Chapter 36 • Last but not Least

17.5K 754 44
                                    

-Alia-

Ups! Gambar ini tidak mengikuti Pedoman Konten kami. Untuk melanjutkan publikasi, hapuslah gambar ini atau unggah gambar lain.

-Alia-

Aku berpikir tentang betapa tidak sabarnya aku untuk kembali ke panggung. Terakhir kali aku memerankan Giselle di pertunjukan tahunan BAJ, sepertinya seminggu sebelum aku berangkat ke Boston untuk kuliah S-2. Kini, aku mendapatkan peran itu lagi.

Butuh waktu yang cukup lama untuk menyesuaikan gerakan-gerakan lagi, apalagi sudah lama aku tidak perform. Lagu Giselle—Andante sudah mulai diputar. Aku dan para penari lainnya sedang latihan di teater Ballet Academy Jakarta yang baru diresmikan sekitar setahun yang lalu.

Pertunjukannya besok, dan mad scene Giselle ini adalah adegan yang membuatku stres. Tidak seperti Nutracker atau Swan Lake, di pertunjukan Giselle, kami sebagai penari—khususnya penari utama, harus berperan layaknya aktor dan aktris sungguhan.

Yang kubayangkan saat memerankan adegan Giselle yang menjadi gila adalah bagaimana bila aku ditinggal Ayah, Daffa dan Archie dalam waktu yang bersamaan, mungkin aku akan gila sampai mati seperti Giselle.

"Ekspresi, Alia. Ekspresi! Show us that you mad and sad!" teriak Gerry, koreografer dan pelatih BAJ. Gerry memang agak galak, lebih galak dari Julie waktu melatihku dulu.

Aku berusaha menampilkan ekspresi semeyakinkan mungkin, hingga akhirnya musik mad scene selesai. Kami break selama lima belas menit sebelum masuk ke adegan the willis—adegan terakhir. Selain adegan gila yang membuatku stres, adegan terakhir adalah adegan yang membuatku lelah bukan main. Di adegan itu membutuhkan banyak tenaga karena aku harus melakukan banyak lompatan.

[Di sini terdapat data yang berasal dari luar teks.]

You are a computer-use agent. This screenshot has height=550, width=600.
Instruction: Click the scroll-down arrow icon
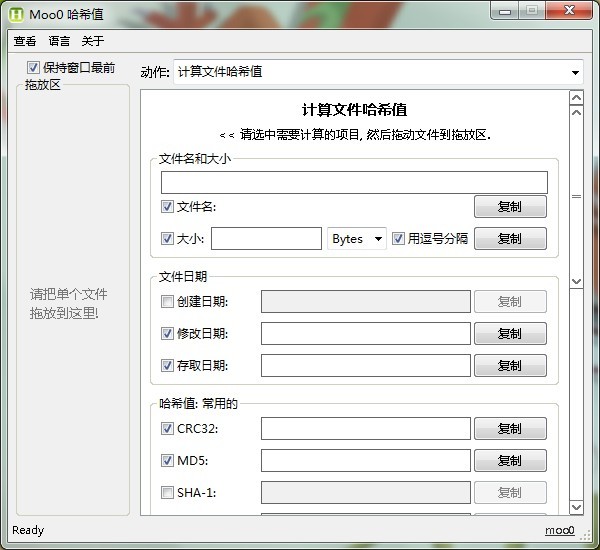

Sebelum kembali berlatih adegan terakhir, aku melepas pita yang membelit kakiku. Melepas pointe shoes untuk menggantinya dengan yang baru. Waktu lima belas menit yang kugunakan untuk beristirahat dan berbincang dengan penari lainnya berakhir, aku dan penari lainnya harus kembali berlatih. Saat memutar-mutar pergelangan kakiku sambil melenturkan kedua tangan, kusapu pandanganku ke deretan kursi penonton, dari cahaya yang tidak begitu terang karena lampu di langit-langit sekeliling kursi tidak dinyalakan, kedua mataku menangkap sosok Daffa.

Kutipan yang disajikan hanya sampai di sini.